>> Begin Data in this exercise
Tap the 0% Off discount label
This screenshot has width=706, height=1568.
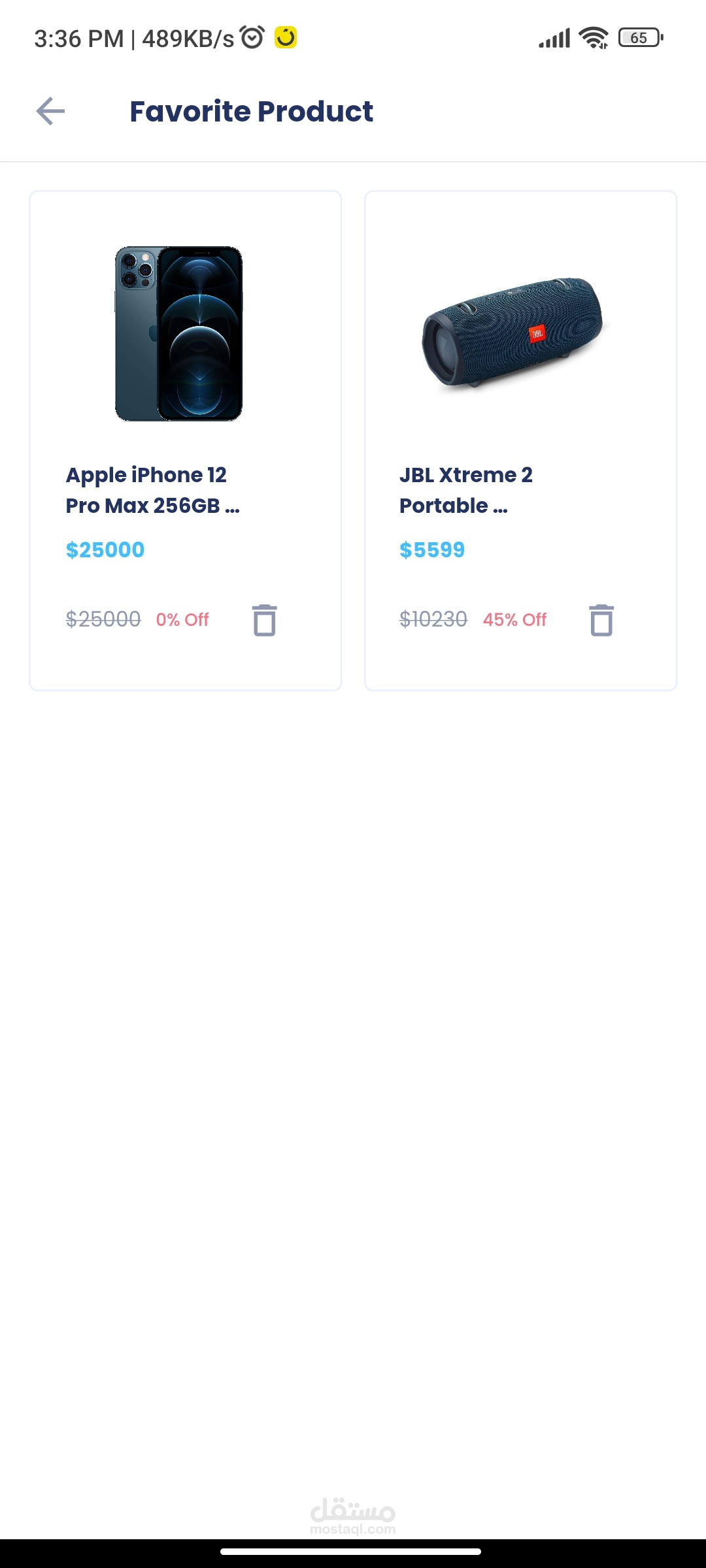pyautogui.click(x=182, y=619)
>> End Data in this exercise
>> Begin Data in this exercise
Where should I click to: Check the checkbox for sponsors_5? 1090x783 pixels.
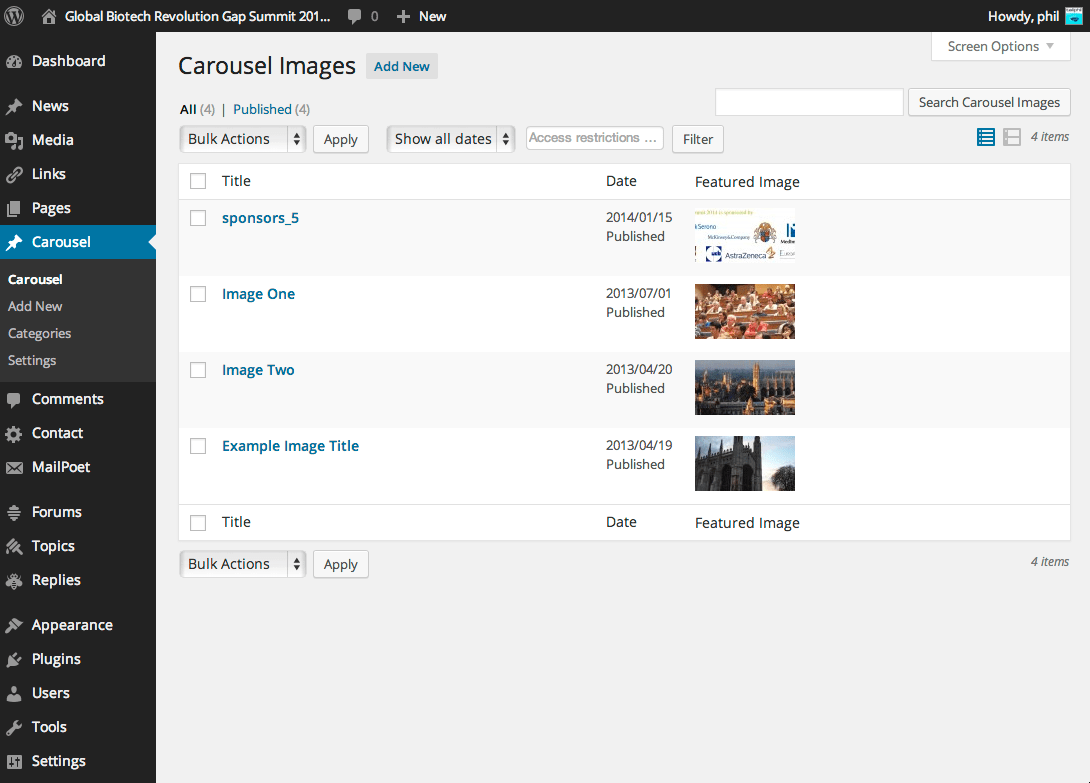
>> End Data in this exercise
>> Begin Data in this exercise
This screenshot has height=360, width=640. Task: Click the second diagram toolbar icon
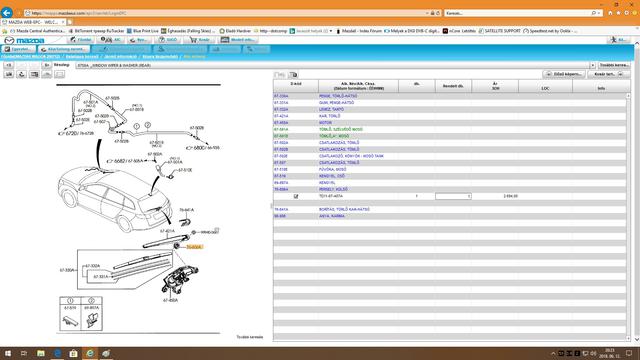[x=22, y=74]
>> End Data in this exercise
Can you restate the rows in the stretch from the line containing "Tap the 0% Off discount label" through the line containing "pyautogui.click(x=182, y=619)", both included, keeping the requests and scaling each x and y coordinate in the answers by 2.25, rounded to whole numbers with halves going up? Leave the pictures out and every other number unchanged.

Tap the 0% Off discount label
This screenshot has width=706, height=1568.
pyautogui.click(x=410, y=1393)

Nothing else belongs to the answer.